# Start of Exercise material

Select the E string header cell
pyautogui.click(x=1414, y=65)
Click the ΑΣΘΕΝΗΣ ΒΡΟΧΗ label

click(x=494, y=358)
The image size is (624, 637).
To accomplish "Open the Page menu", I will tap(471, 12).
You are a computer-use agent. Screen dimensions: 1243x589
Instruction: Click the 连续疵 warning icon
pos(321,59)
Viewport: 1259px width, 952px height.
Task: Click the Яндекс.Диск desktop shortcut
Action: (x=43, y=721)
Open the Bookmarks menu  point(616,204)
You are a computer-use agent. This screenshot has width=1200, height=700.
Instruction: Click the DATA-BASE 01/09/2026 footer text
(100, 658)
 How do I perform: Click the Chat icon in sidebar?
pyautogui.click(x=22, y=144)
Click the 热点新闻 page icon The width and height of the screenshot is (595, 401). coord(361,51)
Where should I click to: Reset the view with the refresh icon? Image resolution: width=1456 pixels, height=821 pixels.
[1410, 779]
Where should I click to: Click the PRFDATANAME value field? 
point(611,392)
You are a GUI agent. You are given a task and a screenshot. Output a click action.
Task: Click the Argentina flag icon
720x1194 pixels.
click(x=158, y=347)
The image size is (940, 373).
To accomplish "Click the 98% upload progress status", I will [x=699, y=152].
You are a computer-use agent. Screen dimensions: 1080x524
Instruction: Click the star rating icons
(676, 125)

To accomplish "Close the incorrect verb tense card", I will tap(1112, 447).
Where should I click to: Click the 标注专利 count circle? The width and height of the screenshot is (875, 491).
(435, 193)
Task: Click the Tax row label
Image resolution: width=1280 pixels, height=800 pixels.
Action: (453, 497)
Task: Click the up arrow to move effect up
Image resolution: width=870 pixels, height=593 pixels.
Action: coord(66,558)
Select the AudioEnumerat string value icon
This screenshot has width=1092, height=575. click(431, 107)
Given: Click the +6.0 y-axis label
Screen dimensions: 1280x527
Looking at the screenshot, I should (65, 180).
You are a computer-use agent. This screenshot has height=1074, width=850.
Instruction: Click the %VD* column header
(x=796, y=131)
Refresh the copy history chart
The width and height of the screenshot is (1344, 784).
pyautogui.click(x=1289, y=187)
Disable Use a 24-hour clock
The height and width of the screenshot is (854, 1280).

# End of Exercise material

Requirements - Reproduce all of the entries above, substituting "screen-control agent" for every occurrence of "computer-use agent" and leaving every other character unchanged.

The solution -
Select the E string header cell
pyautogui.click(x=1414, y=65)
Click the ΑΣΘΕΝΗΣ ΒΡΟΧΗ label

click(x=494, y=358)
The image size is (624, 637).
To accomplish "Open the Page menu", I will tap(471, 12).
You are a screen-control agent. Screen dimensions: 1243x589
Instruction: Click the 连续疵 warning icon
pos(321,59)
Viewport: 1259px width, 952px height.
Task: Click the Яндекс.Диск desktop shortcut
Action: (x=43, y=721)
Open the Bookmarks menu  point(616,204)
You are a screen-control agent. This screenshot has width=1200, height=700.
Instruction: Click the DATA-BASE 01/09/2026 footer text
(100, 658)
 How do I perform: Click the Chat icon in sidebar?
pyautogui.click(x=22, y=144)
Click the 热点新闻 page icon The width and height of the screenshot is (595, 401). coord(361,51)
Where should I click to: Reset the view with the refresh icon? Image resolution: width=1456 pixels, height=821 pixels.
[1410, 779]
Where should I click to: Click the PRFDATANAME value field? 
point(611,392)
You are a GUI agent. You are given a task and a screenshot. Output a click action.
Task: Click the Argentina flag icon
720x1194 pixels.
click(x=158, y=347)
The image size is (940, 373).
To accomplish "Click the 98% upload progress status", I will [x=699, y=152].
You are a screen-control agent. Screen dimensions: 1080x524
Instruction: Click the star rating icons
(676, 125)

To accomplish "Close the incorrect verb tense card", I will tap(1112, 447).
Where should I click to: Click the 标注专利 count circle? The width and height of the screenshot is (875, 491).
(435, 193)
Task: Click the Tax row label
Image resolution: width=1280 pixels, height=800 pixels.
Action: (453, 497)
Task: Click the up arrow to move effect up
Image resolution: width=870 pixels, height=593 pixels.
Action: coord(66,558)
Select the AudioEnumerat string value icon
This screenshot has width=1092, height=575. click(431, 107)
Given: Click the +6.0 y-axis label
Screen dimensions: 1280x527
Looking at the screenshot, I should (65, 180).
You are a screen-control agent. This screenshot has height=1074, width=850.
Instruction: Click the %VD* column header
(x=796, y=131)
Refresh the copy history chart
The width and height of the screenshot is (1344, 784).
pyautogui.click(x=1289, y=187)
Disable Use a 24-hour clock
The height and width of the screenshot is (854, 1280).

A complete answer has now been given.